# Data records:
* * *

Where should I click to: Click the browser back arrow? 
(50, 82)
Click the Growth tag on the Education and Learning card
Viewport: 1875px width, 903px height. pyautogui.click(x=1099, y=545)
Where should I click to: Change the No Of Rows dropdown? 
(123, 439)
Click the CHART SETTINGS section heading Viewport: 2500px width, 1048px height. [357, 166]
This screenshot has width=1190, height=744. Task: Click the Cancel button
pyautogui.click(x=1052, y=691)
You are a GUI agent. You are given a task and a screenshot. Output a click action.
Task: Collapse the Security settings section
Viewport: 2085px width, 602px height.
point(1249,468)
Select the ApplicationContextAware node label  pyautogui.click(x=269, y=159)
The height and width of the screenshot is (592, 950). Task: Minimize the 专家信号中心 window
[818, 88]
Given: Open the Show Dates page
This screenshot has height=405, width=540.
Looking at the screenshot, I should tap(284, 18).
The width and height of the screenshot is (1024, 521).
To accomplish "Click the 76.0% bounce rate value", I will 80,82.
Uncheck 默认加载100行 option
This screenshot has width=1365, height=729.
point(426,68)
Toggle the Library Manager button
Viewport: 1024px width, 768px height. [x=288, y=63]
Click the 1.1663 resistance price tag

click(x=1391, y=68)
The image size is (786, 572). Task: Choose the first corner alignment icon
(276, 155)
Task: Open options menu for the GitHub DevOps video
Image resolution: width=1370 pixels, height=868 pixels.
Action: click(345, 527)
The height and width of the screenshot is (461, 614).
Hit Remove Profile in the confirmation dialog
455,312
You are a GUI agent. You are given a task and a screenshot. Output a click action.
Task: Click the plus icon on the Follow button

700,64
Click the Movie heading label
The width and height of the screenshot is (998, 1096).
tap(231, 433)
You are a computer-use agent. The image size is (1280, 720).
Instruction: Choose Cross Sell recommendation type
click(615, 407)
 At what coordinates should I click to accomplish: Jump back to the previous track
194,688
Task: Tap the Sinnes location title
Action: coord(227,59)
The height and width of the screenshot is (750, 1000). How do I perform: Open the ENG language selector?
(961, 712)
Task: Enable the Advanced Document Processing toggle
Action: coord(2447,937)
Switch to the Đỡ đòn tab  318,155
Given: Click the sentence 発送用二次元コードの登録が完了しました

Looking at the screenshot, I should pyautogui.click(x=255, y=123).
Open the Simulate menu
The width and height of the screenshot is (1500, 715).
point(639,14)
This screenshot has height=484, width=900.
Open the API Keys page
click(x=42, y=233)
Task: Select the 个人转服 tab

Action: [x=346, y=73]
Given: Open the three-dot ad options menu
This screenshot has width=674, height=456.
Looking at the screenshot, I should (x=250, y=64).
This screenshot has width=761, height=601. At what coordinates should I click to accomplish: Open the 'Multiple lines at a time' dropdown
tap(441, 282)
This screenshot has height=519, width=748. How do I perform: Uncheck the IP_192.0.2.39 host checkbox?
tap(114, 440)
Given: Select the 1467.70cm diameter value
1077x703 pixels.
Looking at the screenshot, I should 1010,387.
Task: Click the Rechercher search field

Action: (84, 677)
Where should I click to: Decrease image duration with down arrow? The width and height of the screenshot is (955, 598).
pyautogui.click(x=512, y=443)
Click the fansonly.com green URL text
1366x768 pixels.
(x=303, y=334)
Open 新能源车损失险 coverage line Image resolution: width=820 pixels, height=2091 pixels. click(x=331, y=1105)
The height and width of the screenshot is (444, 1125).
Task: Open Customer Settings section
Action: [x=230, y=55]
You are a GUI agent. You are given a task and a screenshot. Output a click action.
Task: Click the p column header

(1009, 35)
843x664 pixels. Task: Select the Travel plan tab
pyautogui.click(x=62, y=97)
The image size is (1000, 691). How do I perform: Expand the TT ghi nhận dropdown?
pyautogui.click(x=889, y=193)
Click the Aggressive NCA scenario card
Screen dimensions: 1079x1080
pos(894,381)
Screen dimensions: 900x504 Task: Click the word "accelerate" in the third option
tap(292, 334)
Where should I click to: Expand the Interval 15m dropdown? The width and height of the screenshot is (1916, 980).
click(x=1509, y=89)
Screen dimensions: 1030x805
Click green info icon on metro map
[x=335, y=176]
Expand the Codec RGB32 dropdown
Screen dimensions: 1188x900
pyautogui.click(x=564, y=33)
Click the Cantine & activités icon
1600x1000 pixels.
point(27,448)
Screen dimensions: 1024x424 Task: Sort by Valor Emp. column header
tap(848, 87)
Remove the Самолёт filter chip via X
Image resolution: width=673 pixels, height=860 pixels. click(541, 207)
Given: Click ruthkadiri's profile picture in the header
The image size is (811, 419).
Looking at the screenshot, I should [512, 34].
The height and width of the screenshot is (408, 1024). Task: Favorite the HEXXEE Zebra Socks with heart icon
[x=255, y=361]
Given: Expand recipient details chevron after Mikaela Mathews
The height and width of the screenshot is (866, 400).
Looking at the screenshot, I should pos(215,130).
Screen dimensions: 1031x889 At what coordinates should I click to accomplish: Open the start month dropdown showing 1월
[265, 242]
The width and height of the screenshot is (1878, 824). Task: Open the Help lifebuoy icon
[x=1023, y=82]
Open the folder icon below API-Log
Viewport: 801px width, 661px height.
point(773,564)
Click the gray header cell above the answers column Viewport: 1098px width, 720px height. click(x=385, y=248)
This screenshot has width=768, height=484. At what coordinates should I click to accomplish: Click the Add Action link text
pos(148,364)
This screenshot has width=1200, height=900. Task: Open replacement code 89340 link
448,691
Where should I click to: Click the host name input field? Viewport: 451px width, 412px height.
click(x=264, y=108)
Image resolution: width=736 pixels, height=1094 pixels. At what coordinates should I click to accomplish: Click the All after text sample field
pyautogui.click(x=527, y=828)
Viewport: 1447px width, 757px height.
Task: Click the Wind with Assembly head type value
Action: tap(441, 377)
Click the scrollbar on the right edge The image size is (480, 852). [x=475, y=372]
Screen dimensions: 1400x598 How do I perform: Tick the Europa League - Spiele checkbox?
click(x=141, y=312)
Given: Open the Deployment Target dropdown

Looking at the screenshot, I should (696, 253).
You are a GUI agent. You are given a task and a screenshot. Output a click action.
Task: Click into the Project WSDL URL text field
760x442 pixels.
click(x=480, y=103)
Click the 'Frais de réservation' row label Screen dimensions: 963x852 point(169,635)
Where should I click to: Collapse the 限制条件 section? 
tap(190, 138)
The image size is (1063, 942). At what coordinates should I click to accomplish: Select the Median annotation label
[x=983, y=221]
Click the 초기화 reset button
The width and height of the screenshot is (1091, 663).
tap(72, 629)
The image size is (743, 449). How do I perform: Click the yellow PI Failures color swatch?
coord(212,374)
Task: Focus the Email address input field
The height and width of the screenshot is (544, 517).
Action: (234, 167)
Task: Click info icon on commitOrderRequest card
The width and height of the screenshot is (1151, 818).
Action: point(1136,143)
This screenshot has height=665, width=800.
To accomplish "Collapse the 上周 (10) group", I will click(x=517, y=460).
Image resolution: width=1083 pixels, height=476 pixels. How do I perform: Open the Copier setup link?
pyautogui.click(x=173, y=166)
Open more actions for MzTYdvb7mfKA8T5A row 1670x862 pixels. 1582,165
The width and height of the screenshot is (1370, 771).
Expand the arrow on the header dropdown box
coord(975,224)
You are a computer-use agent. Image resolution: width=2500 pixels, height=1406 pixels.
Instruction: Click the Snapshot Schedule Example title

* * *

# Task brief:
Give back the listing exactly.

# Response:
Where should I click to: Click the browser back arrow? 
(50, 82)
Click the Growth tag on the Education and Learning card
Viewport: 1875px width, 903px height. pyautogui.click(x=1099, y=545)
Where should I click to: Change the No Of Rows dropdown? 
(123, 439)
Click the CHART SETTINGS section heading Viewport: 2500px width, 1048px height. [357, 166]
This screenshot has width=1190, height=744. Task: Click the Cancel button
pyautogui.click(x=1052, y=691)
You are a GUI agent. You are given a task and a screenshot. Output a click action.
Task: Collapse the Security settings section
Viewport: 2085px width, 602px height.
point(1249,468)
Select the ApplicationContextAware node label  pyautogui.click(x=269, y=159)
The height and width of the screenshot is (592, 950). Task: Minimize the 专家信号中心 window
[818, 88]
Given: Open the Show Dates page
This screenshot has height=405, width=540.
Looking at the screenshot, I should tap(284, 18).
The width and height of the screenshot is (1024, 521).
To accomplish "Click the 76.0% bounce rate value", I will 80,82.
Uncheck 默认加载100行 option
This screenshot has width=1365, height=729.
point(426,68)
Toggle the Library Manager button
Viewport: 1024px width, 768px height. [x=288, y=63]
Click the 1.1663 resistance price tag

click(x=1391, y=68)
The image size is (786, 572). Task: Choose the first corner alignment icon
(276, 155)
Task: Open options menu for the GitHub DevOps video
Image resolution: width=1370 pixels, height=868 pixels.
Action: click(345, 527)
The height and width of the screenshot is (461, 614).
Hit Remove Profile in the confirmation dialog
455,312
You are a GUI agent. You are given a task and a screenshot. Output a click action.
Task: Click the plus icon on the Follow button

700,64
Click the Movie heading label
The width and height of the screenshot is (998, 1096).
tap(231, 433)
You are a computer-use agent. The image size is (1280, 720).
Instruction: Choose Cross Sell recommendation type
click(615, 407)
 At what coordinates should I click to accomplish: Jump back to the previous track
194,688
Task: Tap the Sinnes location title
Action: coord(227,59)
The height and width of the screenshot is (750, 1000). How do I perform: Open the ENG language selector?
(961, 712)
Task: Enable the Advanced Document Processing toggle
Action: coord(2447,937)
Switch to the Đỡ đòn tab  318,155
Given: Click the sentence 発送用二次元コードの登録が完了しました

Looking at the screenshot, I should pyautogui.click(x=255, y=123).
Open the Simulate menu
The width and height of the screenshot is (1500, 715).
point(639,14)
This screenshot has height=484, width=900.
Open the API Keys page
click(x=42, y=233)
Task: Select the 个人转服 tab

Action: [x=346, y=73]
Given: Open the three-dot ad options menu
This screenshot has width=674, height=456.
Looking at the screenshot, I should (x=250, y=64).
This screenshot has width=761, height=601. At what coordinates should I click to accomplish: Open the 'Multiple lines at a time' dropdown
tap(441, 282)
This screenshot has height=519, width=748. How do I perform: Uncheck the IP_192.0.2.39 host checkbox?
tap(114, 440)
Given: Select the 1467.70cm diameter value
1077x703 pixels.
Looking at the screenshot, I should 1010,387.
Task: Click the Rechercher search field

Action: (84, 677)
Where should I click to: Decrease image duration with down arrow? The width and height of the screenshot is (955, 598).
pyautogui.click(x=512, y=443)
Click the fansonly.com green URL text
1366x768 pixels.
(x=303, y=334)
Open 新能源车损失险 coverage line Image resolution: width=820 pixels, height=2091 pixels. click(x=331, y=1105)
The height and width of the screenshot is (444, 1125).
Task: Open Customer Settings section
Action: [x=230, y=55]
You are a GUI agent. You are given a task and a screenshot. Output a click action.
Task: Click the p column header

(1009, 35)
843x664 pixels. Task: Select the Travel plan tab
pyautogui.click(x=62, y=97)
The image size is (1000, 691). How do I perform: Expand the TT ghi nhận dropdown?
pyautogui.click(x=889, y=193)
Click the Aggressive NCA scenario card
Screen dimensions: 1079x1080
pos(894,381)
Screen dimensions: 900x504 Task: Click the word "accelerate" in the third option
tap(292, 334)
Where should I click to: Expand the Interval 15m dropdown? The width and height of the screenshot is (1916, 980).
click(x=1509, y=89)
Screen dimensions: 1030x805
Click green info icon on metro map
[x=335, y=176]
Expand the Codec RGB32 dropdown
Screen dimensions: 1188x900
pyautogui.click(x=564, y=33)
Click the Cantine & activités icon
1600x1000 pixels.
point(27,448)
Screen dimensions: 1024x424 Task: Sort by Valor Emp. column header
tap(848, 87)
Remove the Самолёт filter chip via X
Image resolution: width=673 pixels, height=860 pixels. click(541, 207)
Given: Click ruthkadiri's profile picture in the header
The image size is (811, 419).
Looking at the screenshot, I should [512, 34].
The height and width of the screenshot is (408, 1024). Task: Favorite the HEXXEE Zebra Socks with heart icon
[x=255, y=361]
Given: Expand recipient details chevron after Mikaela Mathews
The height and width of the screenshot is (866, 400).
Looking at the screenshot, I should pos(215,130).
Screen dimensions: 1031x889 At what coordinates should I click to accomplish: Open the start month dropdown showing 1월
[265, 242]
The width and height of the screenshot is (1878, 824). Task: Open the Help lifebuoy icon
[x=1023, y=82]
Open the folder icon below API-Log
Viewport: 801px width, 661px height.
point(773,564)
Click the gray header cell above the answers column Viewport: 1098px width, 720px height. click(x=385, y=248)
This screenshot has width=768, height=484. At what coordinates should I click to accomplish: Click the Add Action link text
pos(148,364)
This screenshot has width=1200, height=900. Task: Open replacement code 89340 link
448,691
Where should I click to: Click the host name input field? Viewport: 451px width, 412px height.
click(x=264, y=108)
Image resolution: width=736 pixels, height=1094 pixels. At what coordinates should I click to accomplish: Click the All after text sample field
pyautogui.click(x=527, y=828)
Viewport: 1447px width, 757px height.
Task: Click the Wind with Assembly head type value
Action: tap(441, 377)
Click the scrollbar on the right edge The image size is (480, 852). [x=475, y=372]
Screen dimensions: 1400x598 How do I perform: Tick the Europa League - Spiele checkbox?
click(x=141, y=312)
Given: Open the Deployment Target dropdown

Looking at the screenshot, I should (696, 253).
You are a GUI agent. You are given a task and a screenshot. Output a click action.
Task: Click into the Project WSDL URL text field
760x442 pixels.
click(x=480, y=103)
Click the 'Frais de réservation' row label Screen dimensions: 963x852 point(169,635)
Where should I click to: Collapse the 限制条件 section? 
tap(190, 138)
The image size is (1063, 942). At what coordinates should I click to accomplish: Select the Median annotation label
[x=983, y=221]
Click the 초기화 reset button
The width and height of the screenshot is (1091, 663).
tap(72, 629)
The image size is (743, 449). How do I perform: Click the yellow PI Failures color swatch?
coord(212,374)
Task: Focus the Email address input field
The height and width of the screenshot is (544, 517).
Action: (234, 167)
Task: Click info icon on commitOrderRequest card
The width and height of the screenshot is (1151, 818).
Action: point(1136,143)
This screenshot has height=665, width=800.
To accomplish "Collapse the 上周 (10) group", I will click(x=517, y=460).
Image resolution: width=1083 pixels, height=476 pixels. How do I perform: Open the Copier setup link?
pyautogui.click(x=173, y=166)
Open more actions for MzTYdvb7mfKA8T5A row 1670x862 pixels. 1582,165
The width and height of the screenshot is (1370, 771).
Expand the arrow on the header dropdown box
coord(975,224)
You are a computer-use agent. Image resolution: width=2500 pixels, height=1406 pixels.
Instruction: Click the Snapshot Schedule Example title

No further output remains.